* **AIM OF THE EXERCISE**
Take the line that contains "The height and width of the screenshot is (462, 1140)." and every line below it to the end of the entries, and give them again exactly, leaving out any pictures.

* **INFORMATION PROVIDED**

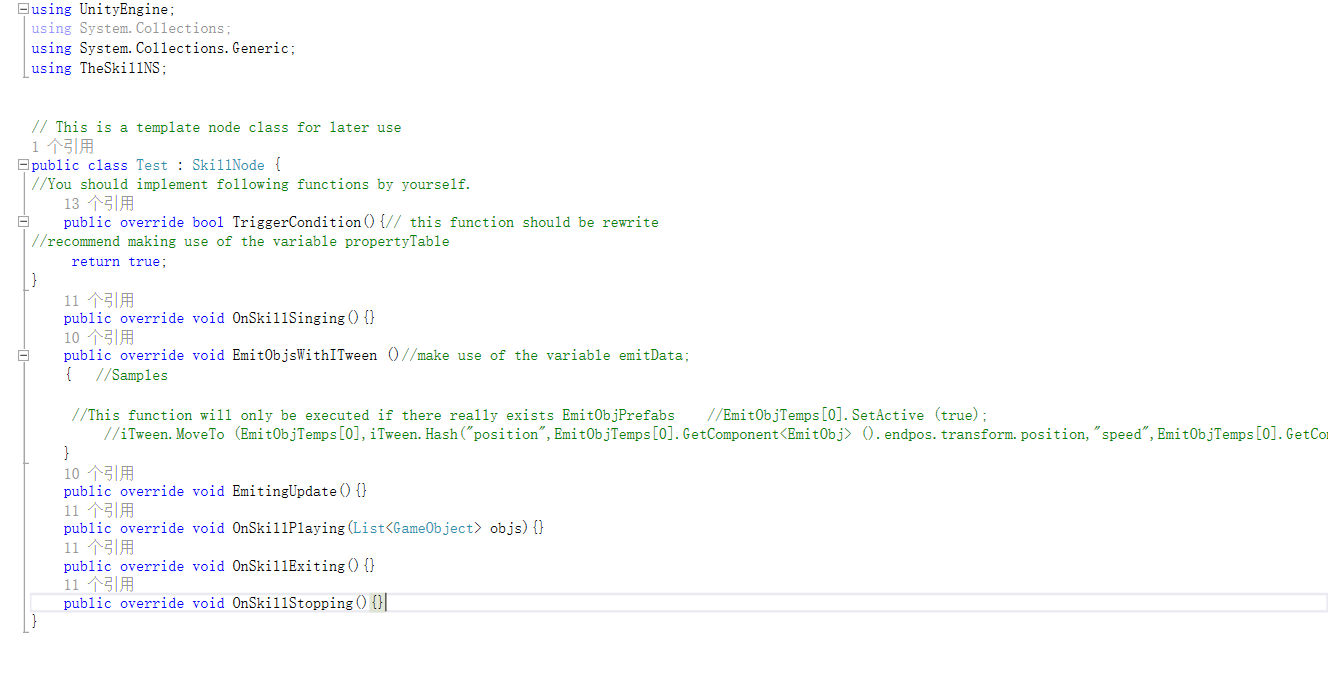Collapse the TriggerCondition method body

(24, 222)
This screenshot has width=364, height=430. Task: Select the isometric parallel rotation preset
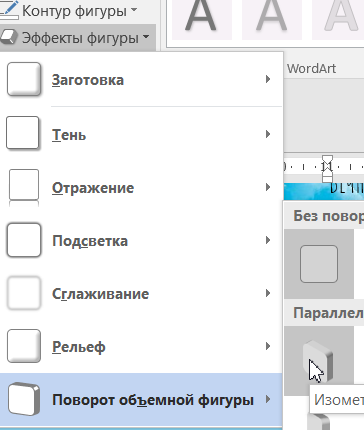(319, 361)
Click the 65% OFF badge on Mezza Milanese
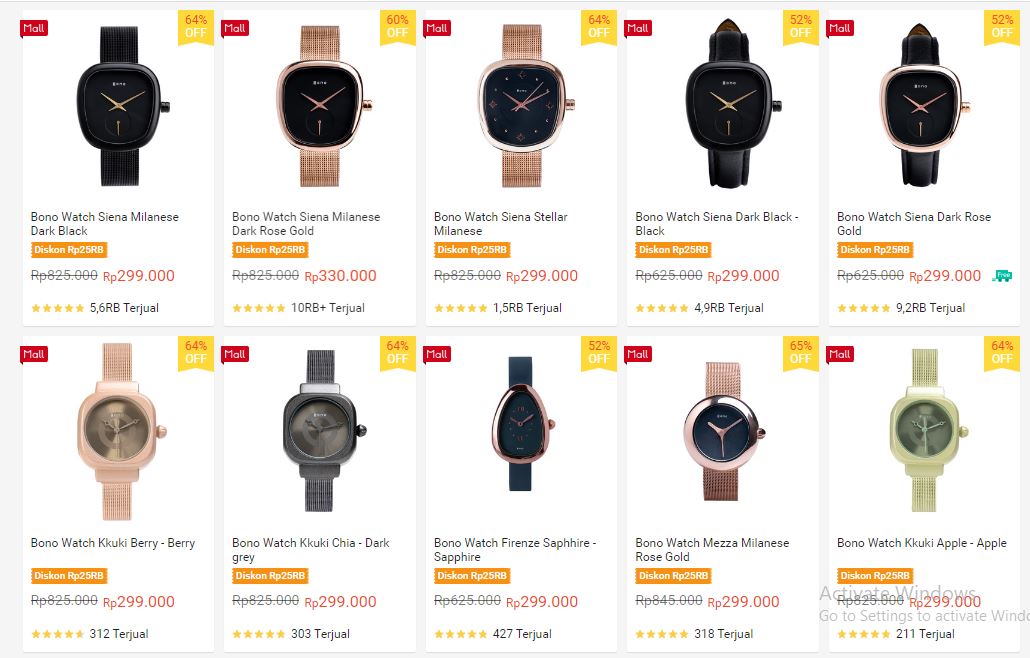1030x658 pixels. point(800,352)
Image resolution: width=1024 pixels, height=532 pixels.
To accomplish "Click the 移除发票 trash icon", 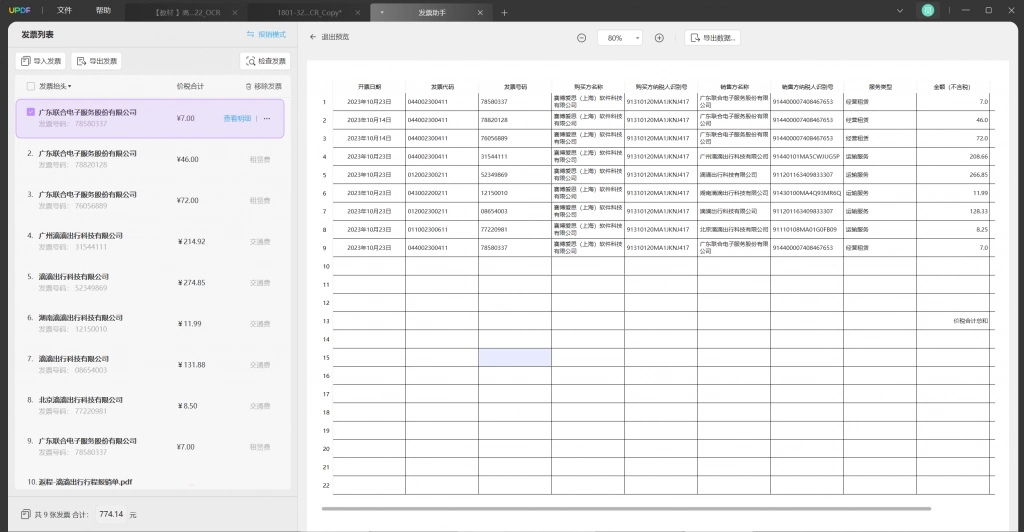I will pyautogui.click(x=248, y=86).
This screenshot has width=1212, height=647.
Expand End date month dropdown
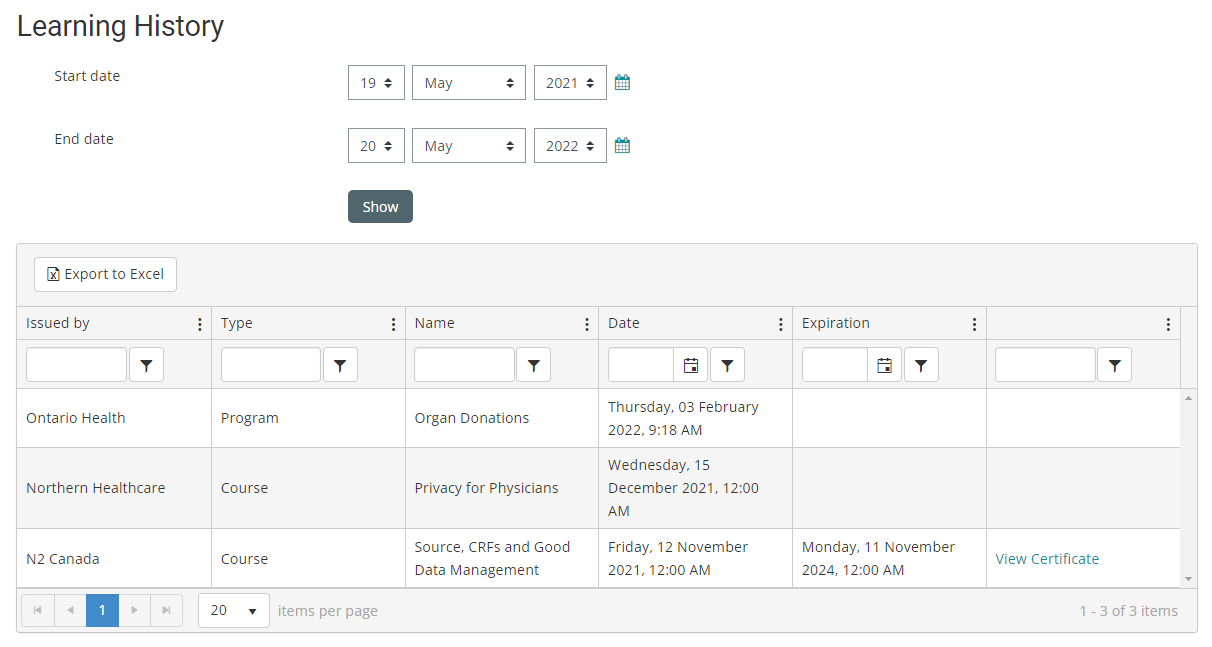tap(468, 146)
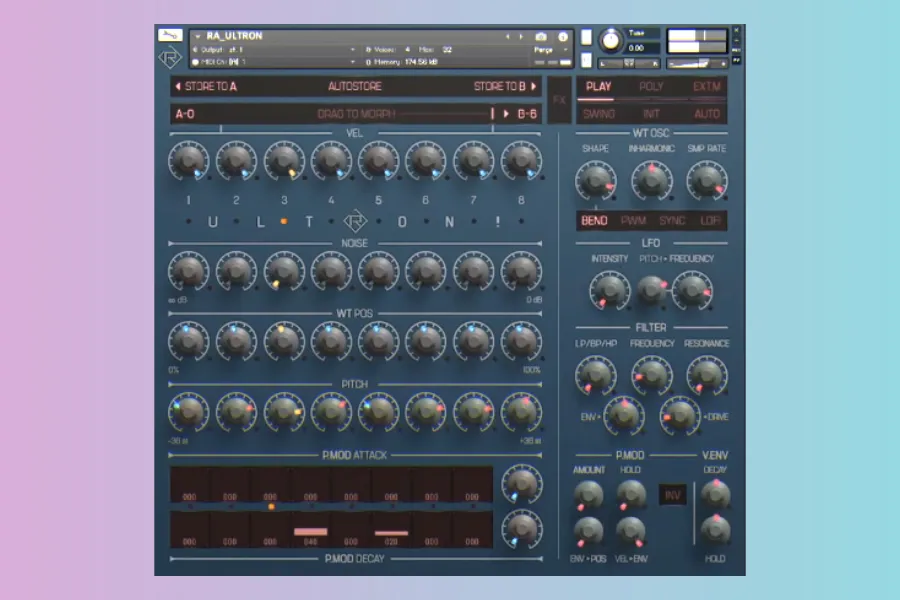Screen dimensions: 900x600
Task: Click the pink step bar in P.MOD DECAY
Action: pos(311,532)
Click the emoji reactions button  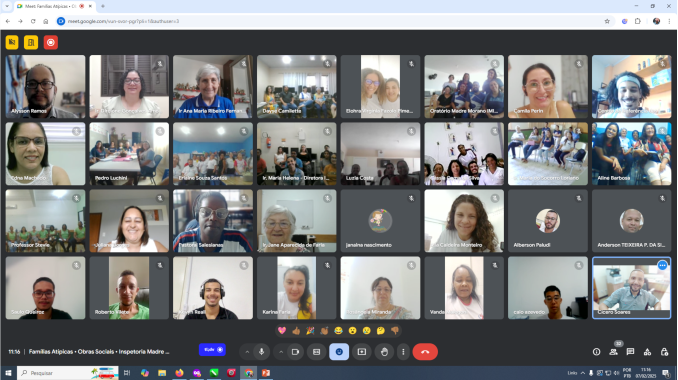tap(339, 352)
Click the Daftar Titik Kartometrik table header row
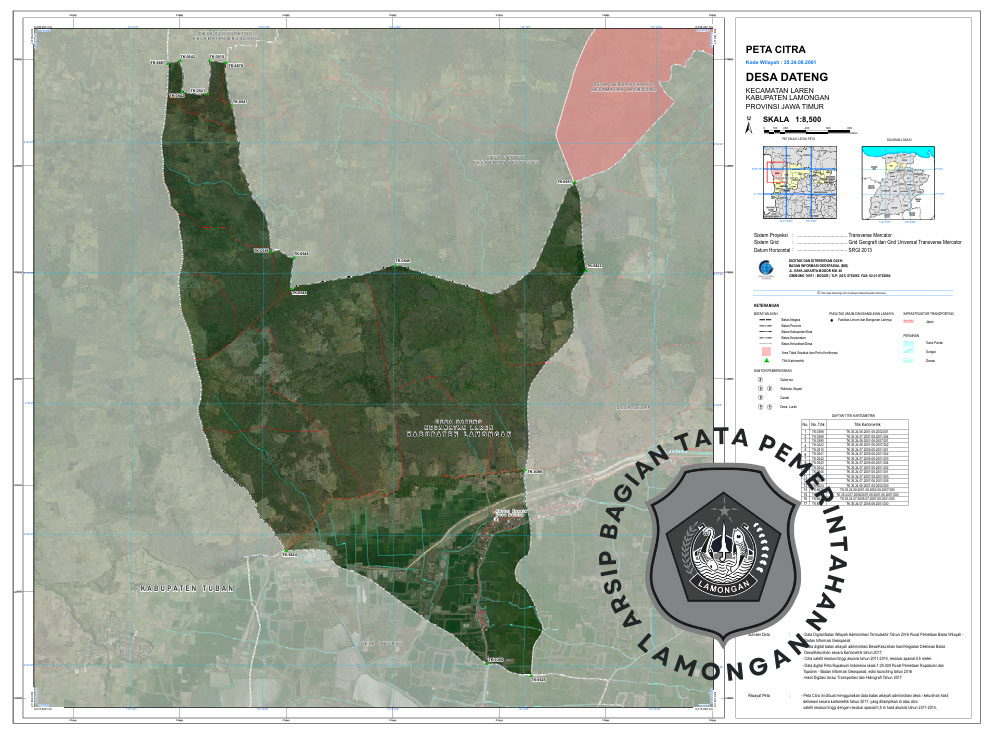Screen dimensions: 994x735 tap(855, 423)
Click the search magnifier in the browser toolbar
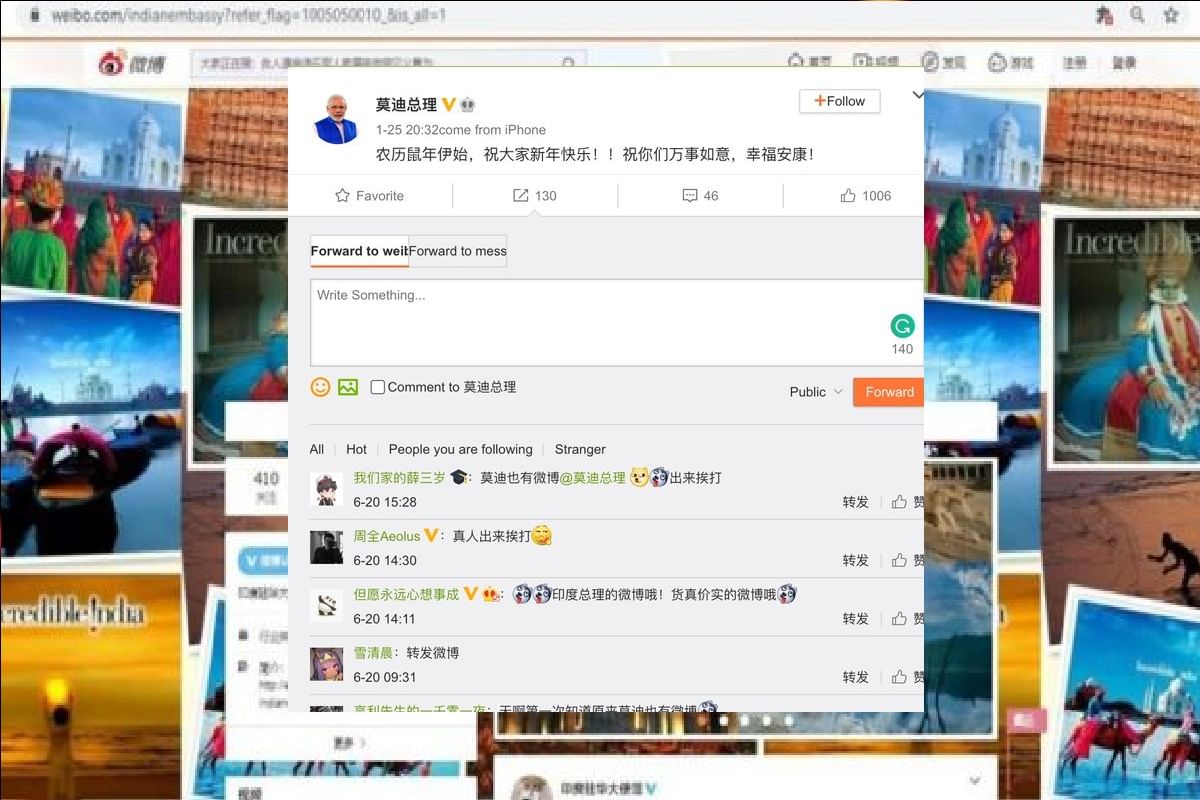The image size is (1200, 800). (1139, 16)
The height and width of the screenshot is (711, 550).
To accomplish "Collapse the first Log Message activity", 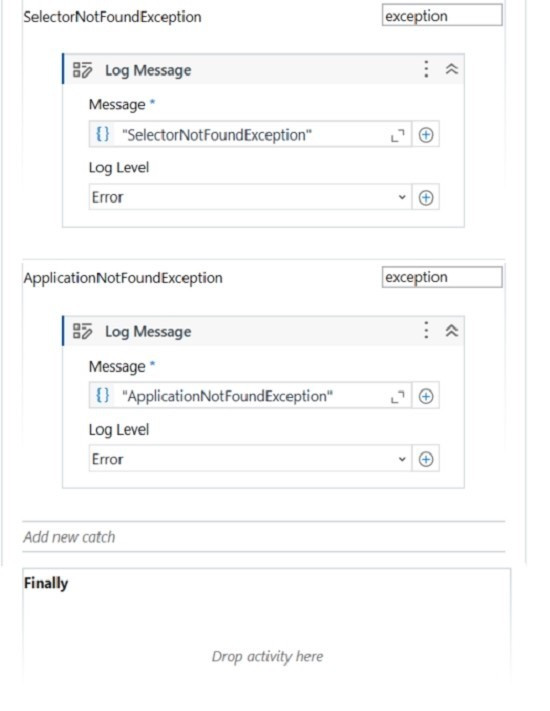I will pyautogui.click(x=452, y=69).
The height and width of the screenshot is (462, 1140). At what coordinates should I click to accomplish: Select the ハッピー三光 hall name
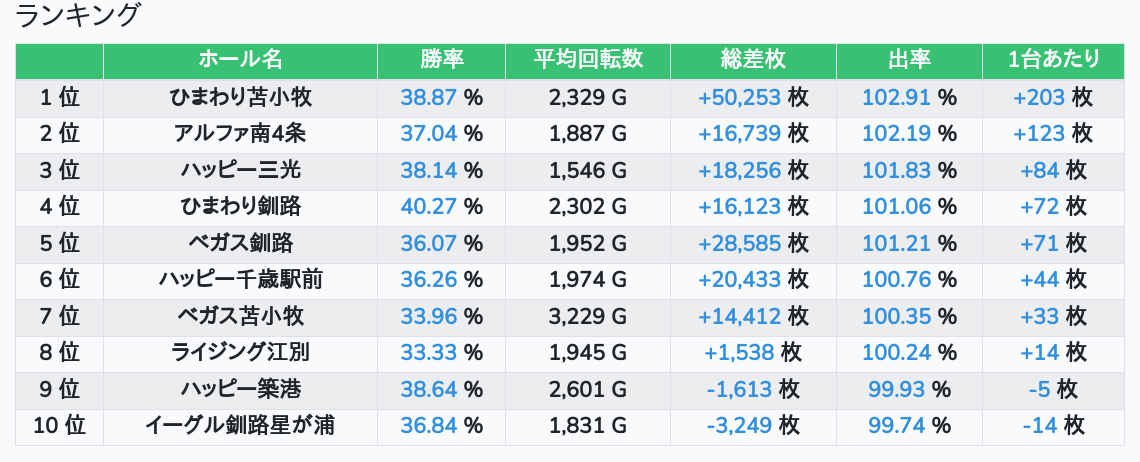(240, 170)
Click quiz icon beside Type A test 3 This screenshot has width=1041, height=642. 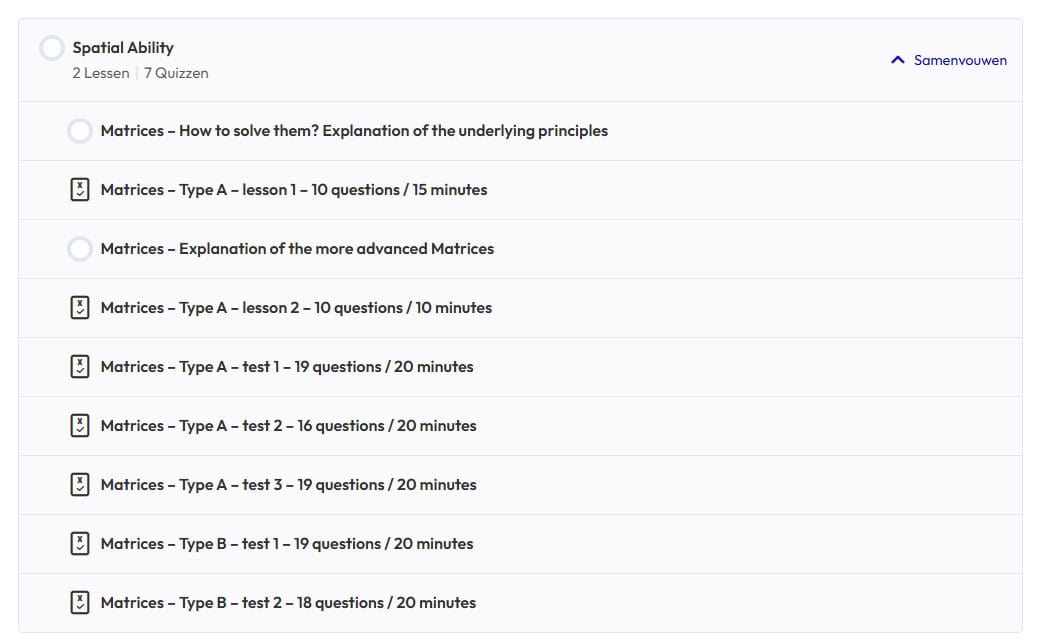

* **FINISHED TASK**
The height and width of the screenshot is (462, 1140). At what coordinates should I click to accomplish: Select the ハッピー三光 hall name
(240, 170)
Click quiz icon beside Type A test 3 This screenshot has width=1041, height=642. 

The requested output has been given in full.